Then, normalise the weights i.e. make \( \sum_{i=1}^nw_{m,i}=1 \)

Iterate over \( m \) - refitting and reweighting
Terminate by looking at generalisation error

High-level view

In principle another simple process

Step 1: Fit a classification model (classifier) and find cases that are misclassified
Step 2: Re-weight misclassified cases, increasing their importance
Step 3: Refit a classification model
Step 4: Determine new weights and iterate
Step 5: Combine all these models

Detailed view step 5: combining

Class prediction for new data \( \mathbf{x}^* \) is sign\( (\sum_{m=1}^Mf_m(\mathbf{x^*})) \) so \( \hat{y}_i \) is either \( -1,1 \).

if the combined models tend to offer \( f \)<0, our we predict -1
if the combined models tend to offer \( f \)>0, our we predict 1

Weights?

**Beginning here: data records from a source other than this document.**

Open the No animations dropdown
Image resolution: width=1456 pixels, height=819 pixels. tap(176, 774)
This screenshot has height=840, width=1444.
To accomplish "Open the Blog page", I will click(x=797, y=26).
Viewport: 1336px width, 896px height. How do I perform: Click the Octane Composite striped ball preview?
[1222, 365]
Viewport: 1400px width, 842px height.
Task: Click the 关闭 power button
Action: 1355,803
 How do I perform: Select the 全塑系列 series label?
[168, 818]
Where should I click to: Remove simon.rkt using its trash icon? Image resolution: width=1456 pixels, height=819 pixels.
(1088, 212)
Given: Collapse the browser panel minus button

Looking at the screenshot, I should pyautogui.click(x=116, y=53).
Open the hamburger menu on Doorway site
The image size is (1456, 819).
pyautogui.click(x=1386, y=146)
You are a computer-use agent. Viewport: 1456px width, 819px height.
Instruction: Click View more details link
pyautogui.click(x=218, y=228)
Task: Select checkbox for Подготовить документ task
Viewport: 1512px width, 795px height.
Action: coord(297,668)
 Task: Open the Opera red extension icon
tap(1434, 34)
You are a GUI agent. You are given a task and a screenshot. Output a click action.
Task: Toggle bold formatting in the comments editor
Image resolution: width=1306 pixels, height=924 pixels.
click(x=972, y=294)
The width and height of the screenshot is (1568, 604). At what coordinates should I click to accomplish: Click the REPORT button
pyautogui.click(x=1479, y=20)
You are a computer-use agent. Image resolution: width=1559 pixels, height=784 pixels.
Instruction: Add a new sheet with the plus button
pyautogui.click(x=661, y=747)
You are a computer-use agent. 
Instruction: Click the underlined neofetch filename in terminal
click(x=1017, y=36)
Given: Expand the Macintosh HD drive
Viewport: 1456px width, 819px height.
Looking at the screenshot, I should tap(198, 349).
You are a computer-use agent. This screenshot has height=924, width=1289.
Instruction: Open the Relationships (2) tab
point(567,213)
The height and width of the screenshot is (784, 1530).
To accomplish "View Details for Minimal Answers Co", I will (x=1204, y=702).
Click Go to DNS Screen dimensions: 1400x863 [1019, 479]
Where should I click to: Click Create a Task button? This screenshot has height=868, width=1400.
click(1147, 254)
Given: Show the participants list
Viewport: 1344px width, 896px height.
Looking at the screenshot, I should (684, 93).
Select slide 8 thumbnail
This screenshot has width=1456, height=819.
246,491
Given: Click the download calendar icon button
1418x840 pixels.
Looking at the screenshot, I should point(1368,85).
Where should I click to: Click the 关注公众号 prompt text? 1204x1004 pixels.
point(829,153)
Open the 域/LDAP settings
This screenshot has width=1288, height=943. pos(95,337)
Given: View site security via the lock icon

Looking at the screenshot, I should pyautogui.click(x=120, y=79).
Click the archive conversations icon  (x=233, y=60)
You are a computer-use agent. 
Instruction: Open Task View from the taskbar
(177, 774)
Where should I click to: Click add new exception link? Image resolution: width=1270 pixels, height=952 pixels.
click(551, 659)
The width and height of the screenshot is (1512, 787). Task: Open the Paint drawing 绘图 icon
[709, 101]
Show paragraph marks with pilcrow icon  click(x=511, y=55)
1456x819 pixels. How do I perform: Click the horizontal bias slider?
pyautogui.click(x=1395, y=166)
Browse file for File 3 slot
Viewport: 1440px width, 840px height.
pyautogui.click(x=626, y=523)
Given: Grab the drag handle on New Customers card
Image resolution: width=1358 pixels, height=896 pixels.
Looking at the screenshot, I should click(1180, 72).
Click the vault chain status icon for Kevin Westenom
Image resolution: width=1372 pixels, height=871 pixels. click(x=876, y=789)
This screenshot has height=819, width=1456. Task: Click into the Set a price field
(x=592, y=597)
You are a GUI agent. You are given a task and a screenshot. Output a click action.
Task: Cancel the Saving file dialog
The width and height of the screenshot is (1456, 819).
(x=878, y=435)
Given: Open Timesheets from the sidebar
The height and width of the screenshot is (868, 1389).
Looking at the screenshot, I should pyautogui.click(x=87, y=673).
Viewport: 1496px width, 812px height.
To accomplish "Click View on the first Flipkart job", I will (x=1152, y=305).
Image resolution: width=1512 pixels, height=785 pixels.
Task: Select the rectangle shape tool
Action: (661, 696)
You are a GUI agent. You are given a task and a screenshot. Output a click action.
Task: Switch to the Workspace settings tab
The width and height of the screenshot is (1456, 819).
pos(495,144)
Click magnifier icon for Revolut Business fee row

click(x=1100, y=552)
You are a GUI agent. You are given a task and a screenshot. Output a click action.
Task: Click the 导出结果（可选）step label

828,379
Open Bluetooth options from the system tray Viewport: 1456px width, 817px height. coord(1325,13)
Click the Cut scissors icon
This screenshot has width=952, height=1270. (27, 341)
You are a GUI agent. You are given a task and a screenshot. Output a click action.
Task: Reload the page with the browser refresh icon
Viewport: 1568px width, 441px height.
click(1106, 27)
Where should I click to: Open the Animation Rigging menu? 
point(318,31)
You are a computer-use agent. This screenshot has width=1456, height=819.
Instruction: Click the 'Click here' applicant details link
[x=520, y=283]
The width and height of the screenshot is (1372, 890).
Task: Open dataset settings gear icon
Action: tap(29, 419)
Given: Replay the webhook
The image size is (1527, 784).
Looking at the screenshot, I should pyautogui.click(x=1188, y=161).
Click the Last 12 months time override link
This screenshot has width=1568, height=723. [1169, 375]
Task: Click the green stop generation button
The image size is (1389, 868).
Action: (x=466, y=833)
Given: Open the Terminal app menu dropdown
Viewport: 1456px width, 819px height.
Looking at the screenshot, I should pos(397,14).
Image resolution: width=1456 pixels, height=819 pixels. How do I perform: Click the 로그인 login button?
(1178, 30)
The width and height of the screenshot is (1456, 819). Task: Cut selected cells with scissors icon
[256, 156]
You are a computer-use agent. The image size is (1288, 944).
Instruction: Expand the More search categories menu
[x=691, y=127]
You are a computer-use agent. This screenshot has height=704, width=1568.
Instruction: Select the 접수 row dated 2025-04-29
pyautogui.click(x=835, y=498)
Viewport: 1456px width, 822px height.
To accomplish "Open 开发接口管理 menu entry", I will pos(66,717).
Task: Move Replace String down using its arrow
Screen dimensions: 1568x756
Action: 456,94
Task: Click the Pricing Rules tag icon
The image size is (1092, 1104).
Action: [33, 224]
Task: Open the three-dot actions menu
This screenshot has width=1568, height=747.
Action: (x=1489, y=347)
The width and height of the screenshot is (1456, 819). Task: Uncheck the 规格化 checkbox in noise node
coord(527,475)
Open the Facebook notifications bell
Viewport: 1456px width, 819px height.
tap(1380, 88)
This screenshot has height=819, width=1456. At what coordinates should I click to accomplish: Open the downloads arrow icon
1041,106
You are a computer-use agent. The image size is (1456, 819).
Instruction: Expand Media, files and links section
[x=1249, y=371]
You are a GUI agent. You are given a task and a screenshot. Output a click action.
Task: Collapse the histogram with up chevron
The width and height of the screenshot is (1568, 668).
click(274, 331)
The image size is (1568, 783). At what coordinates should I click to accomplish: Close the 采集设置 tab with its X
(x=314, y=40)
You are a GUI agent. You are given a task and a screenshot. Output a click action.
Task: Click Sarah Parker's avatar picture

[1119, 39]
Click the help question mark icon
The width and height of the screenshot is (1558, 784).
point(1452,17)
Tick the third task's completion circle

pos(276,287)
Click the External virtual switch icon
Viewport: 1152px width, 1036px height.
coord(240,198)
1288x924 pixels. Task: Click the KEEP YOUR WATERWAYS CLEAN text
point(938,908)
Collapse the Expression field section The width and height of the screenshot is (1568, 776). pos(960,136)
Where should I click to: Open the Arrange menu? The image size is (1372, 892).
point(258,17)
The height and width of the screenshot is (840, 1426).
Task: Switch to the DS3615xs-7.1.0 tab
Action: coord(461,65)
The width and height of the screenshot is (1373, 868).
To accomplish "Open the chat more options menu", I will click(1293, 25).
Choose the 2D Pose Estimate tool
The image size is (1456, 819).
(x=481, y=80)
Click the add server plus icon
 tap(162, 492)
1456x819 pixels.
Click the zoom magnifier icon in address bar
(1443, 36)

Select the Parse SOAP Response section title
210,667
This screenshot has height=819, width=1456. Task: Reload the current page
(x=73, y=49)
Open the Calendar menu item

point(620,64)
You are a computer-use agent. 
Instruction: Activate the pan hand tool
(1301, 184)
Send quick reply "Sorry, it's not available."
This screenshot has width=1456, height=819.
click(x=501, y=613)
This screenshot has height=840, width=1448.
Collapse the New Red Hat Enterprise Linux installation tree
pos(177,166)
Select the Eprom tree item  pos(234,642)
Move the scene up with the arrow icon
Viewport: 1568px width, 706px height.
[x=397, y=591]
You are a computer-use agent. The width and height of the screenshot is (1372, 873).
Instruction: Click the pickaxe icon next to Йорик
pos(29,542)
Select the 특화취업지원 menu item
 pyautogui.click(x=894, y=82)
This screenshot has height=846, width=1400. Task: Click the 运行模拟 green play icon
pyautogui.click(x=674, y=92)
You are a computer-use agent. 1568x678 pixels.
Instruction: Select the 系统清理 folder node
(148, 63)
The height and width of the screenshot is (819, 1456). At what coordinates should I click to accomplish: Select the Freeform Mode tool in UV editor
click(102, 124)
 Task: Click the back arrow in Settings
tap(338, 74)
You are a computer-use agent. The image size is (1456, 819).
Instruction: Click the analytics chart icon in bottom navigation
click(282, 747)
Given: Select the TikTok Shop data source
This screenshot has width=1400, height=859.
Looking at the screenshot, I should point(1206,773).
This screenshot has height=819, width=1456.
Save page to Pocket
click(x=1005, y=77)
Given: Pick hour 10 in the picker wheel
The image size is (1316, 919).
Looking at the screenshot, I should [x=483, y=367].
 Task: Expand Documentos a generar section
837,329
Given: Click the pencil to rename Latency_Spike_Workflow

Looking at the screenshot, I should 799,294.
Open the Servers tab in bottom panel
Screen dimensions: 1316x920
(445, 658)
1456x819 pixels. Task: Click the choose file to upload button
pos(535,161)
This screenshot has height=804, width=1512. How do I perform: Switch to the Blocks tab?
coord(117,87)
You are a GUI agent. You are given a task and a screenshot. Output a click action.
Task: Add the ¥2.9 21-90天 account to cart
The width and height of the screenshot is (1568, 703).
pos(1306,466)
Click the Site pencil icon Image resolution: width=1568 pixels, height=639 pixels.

How do we include these?

If the classifier naturally includes weighted observations, no problem (let's look at such a thing … R:GLMs)
Alternatives?
- Use the weights as a probability measure for a resampling process (e.g. bootstrapping)
- Missclassified observations are therefore progressively over-sampled

Pros and cons

(as usual) Loss of interpretability
More computer intensive (fitting 200-400 times)
Potentially large gains in predictive power
In most cases a boosted classifier will perform as well or better than the type of classifier it is based on
Can be extended to multiple classes (turn into a set of larger binary problems), but this greatly increases the computational effort

What classifier to use?

While theoretically a wide range of classifiers might be used, tree models are most common
Intended(/works well) for use with weak learners - but what is weak?
Original specification built on stumps
More complex (yet usually still weak) base learners have been found to give better performance in some cases.
Two, four or eight terminal nodes are most common - stumps being most common of all.

Practicalities

Rules of thumb

Difficult to overfit, 200-400 iterations often sufficient.
Stumps work pretty well. However some cases benefit from more complex classifiers, but <8 leaves are recommended. Can try several and compare performance. If you a priori believe complex interactions exist, several terminal nodes as base.
Which algorithm? Probably dictated by software - personally favour realBoost or gentleBoost given statistical basis.

Review

In a nutshell:

The predictive aggregate of lots of unstable models is better than the, almost random, best one you get from one fit to all the data.

Short exercise

Everybody on the Left

I want build some software to predict someone's age of death

Everybody on the Right

I want build some software to decide whether I should give someone a loan

Shorrt exercise

What data do I need?
How do I get it?
How do I treat it?
What is the model going to look like?
How do I know it's any good?